▸ **Supplied passage**:
+===+

Three effective ways to start moving toward clarity right now.

How Do You Know When Your Church is Winning?

How do you measure your effectiveness in ministry? Is it possible to monitor both faithfulness and fruitfulness?

I have committed my life to helping church leaders find clear, concise and compelling responses to these questions. Until leaders codify their answers to these questions through tools and equipping environments, the church will fall miserably short of its potential. Dallas Willard asserted, “Instead of counting Christians, we need to weigh them.”

For well over a decade we have seen increased conversation about “changing the scorecard.” For example, leaders who have taken the true disciple-making mission of the church to heart are trying to redo their definition of success. Churches aspiring toward multiplication and movement have insisted that new metrics of effectiveness are essential.

Within this context, the question of success has been top of mind by being a predesigned deliverable in every consulting context for over 16 years. In other words, I don’t show up onsite unless a church is really serious about answering this question for themselves. I have traditionally called this a ministry’s “mission measures” which answers the question “When are we successful?”  It is the top part of the master tool called the Vision Frame which is represented by a bullseye icon.

Now, the scorecard question is again addressed in a new tool released this week: My latest book is a 25,000-word digital workbook, made available FREE through Exponential. The Dream Big Workbook is another tool in an ecosystem of break-thru clarity and includes 24 team discussion tools on the journey toward creating a multiplying culture. Essentially it is a riff off of God Dreams which contains a template for “LEADERSHIP MULTIPLICATION” as one of 12 possible futures for your church. The Dream Big Workbook is therefore an extended toolbox for churches that have “opted into” the leadership multiplication template.

+===+

▸ **Data for the task**:
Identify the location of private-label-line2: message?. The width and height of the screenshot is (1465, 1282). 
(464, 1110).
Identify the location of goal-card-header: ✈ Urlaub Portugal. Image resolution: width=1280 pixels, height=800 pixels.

+===+

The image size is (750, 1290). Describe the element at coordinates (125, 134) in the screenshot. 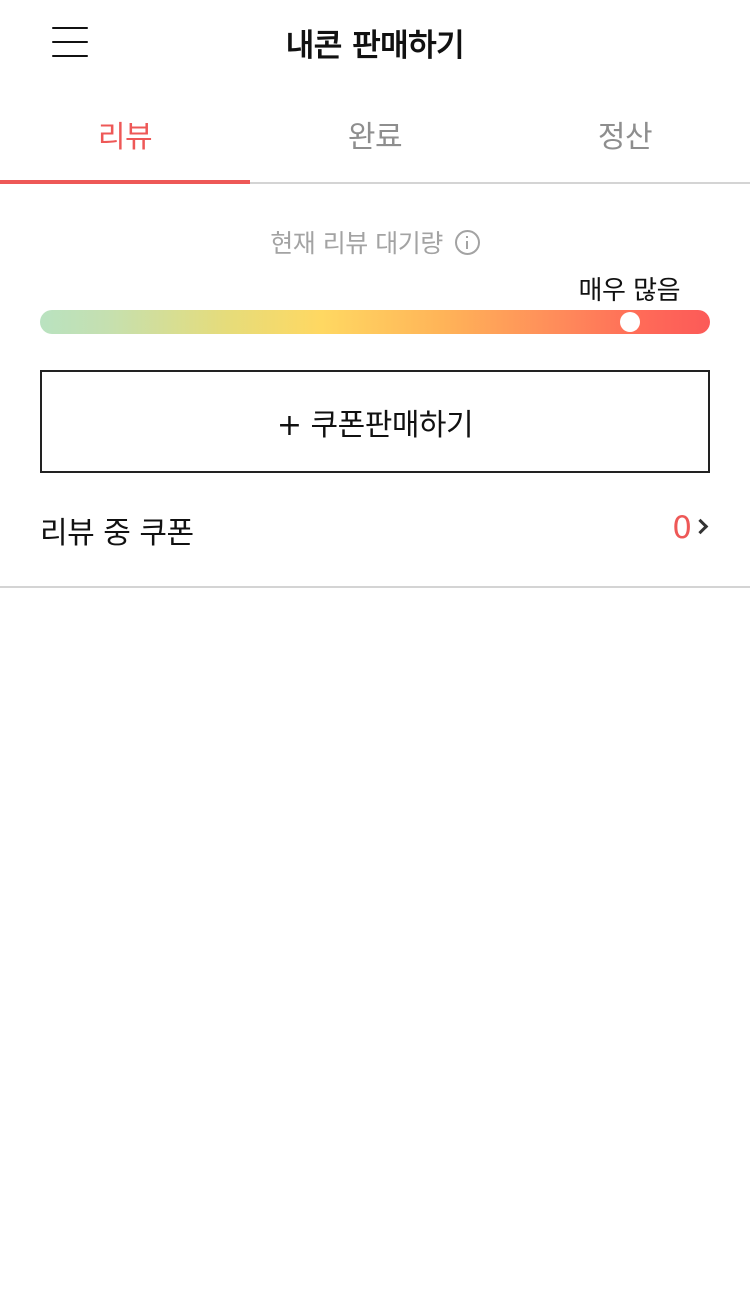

+===+

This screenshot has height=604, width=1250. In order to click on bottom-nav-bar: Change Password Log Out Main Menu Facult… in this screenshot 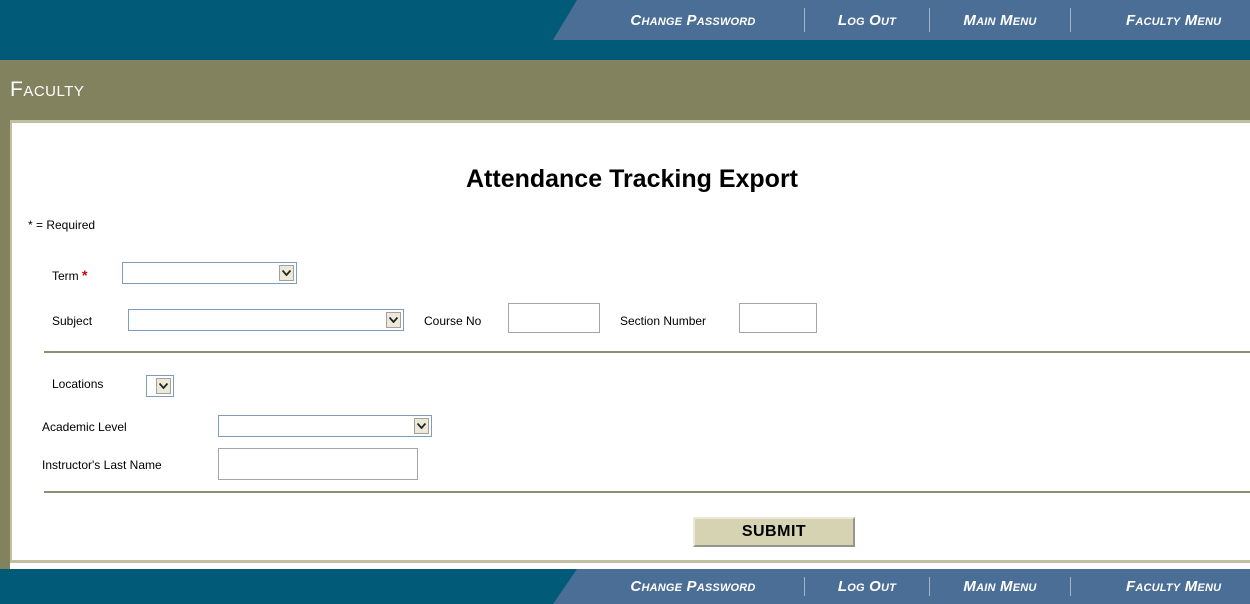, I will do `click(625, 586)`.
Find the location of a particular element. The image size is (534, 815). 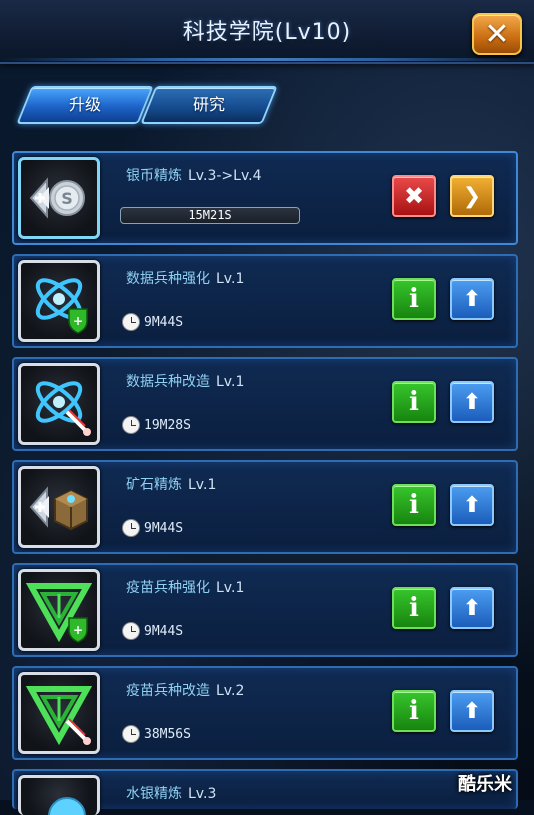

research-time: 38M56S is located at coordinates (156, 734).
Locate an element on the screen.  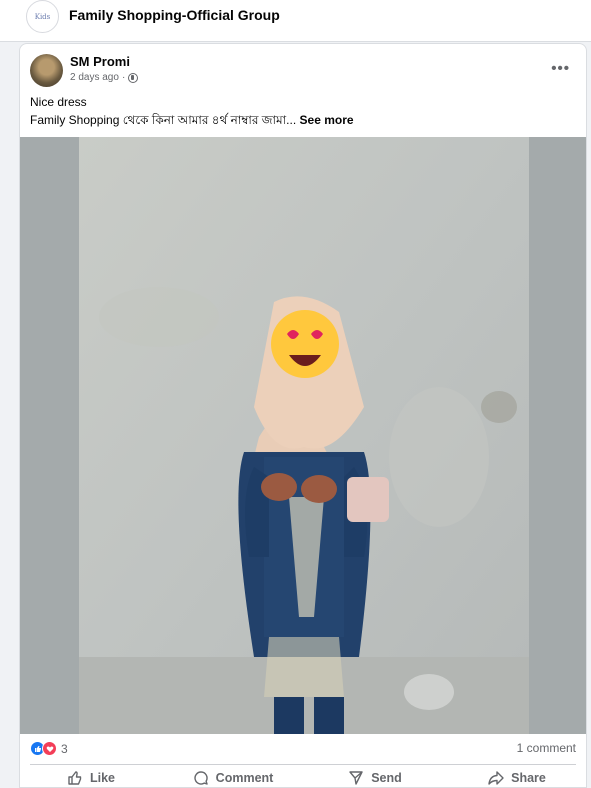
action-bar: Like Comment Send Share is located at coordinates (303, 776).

+===+

▸ **Exercises to complete**:
**a.** Reproduce the entire passage on measuring a church's success word for word.
**b.** Express the records as a JSON list of strings, one per line and leaving out blank lines, starting with the line that contains "Identify the location of private-label-line2: message?." and going through the line that contains "Identify the location of goal-card-header: ✈". Include only those lines.

▸ **Results**:
**a.**
Three effective ways to start moving toward clarity right now.

How Do You Know When Your Church is Winning?

How do you measure your effectiveness in ministry? Is it possible to monitor both faithfulness and fruitfulness?

I have committed my life to helping church leaders find clear, concise and compelling responses to these questions. Until leaders codify their answers to these questions through tools and equipping environments, the church will fall miserably short of its potential. Dallas Willard asserted, “Instead of counting Christians, we need to weigh them.”

For well over a decade we have seen increased conversation about “changing the scorecard.” For example, leaders who have taken the true disciple-making mission of the church to heart are trying to redo their definition of success. Churches aspiring toward multiplication and movement have insisted that new metrics of effectiveness are essential.

Within this context, the question of success has been top of mind by being a predesigned deliverable in every consulting context for over 16 years. In other words, I don’t show up onsite unless a church is really serious about answering this question for themselves. I have traditionally called this a ministry’s “mission measures” which answers the question “When are we successful?”  It is the top part of the master tool called the Vision Frame which is represented by a bullseye icon.

Now, the scorecard question is again addressed in a new tool released this week: My latest book is a 25,000-word digital workbook, made available FREE through Exponential. The Dream Big Workbook is another tool in an ecosystem of break-thru clarity and includes 24 team discussion tools on the journey toward creating a multiplying culture. Essentially it is a riff off of God Dreams which contains a template for “LEADERSHIP MULTIPLICATION” as one of 12 possible futures for your church. The Dream Big Workbook is therefore an extended toolbox for churches that have “opted into” the leadership multiplication template.

**b.**
[
  "Identify the location of private-label-line2: message?. The width and height of the screenshot is (1465, 1282). ",
  "(464, 1110).",
  "Identify the location of goal-card-header: ✈ Urlaub Portugal. Image resolution: width=1280 pixels, height=800 pixels."
]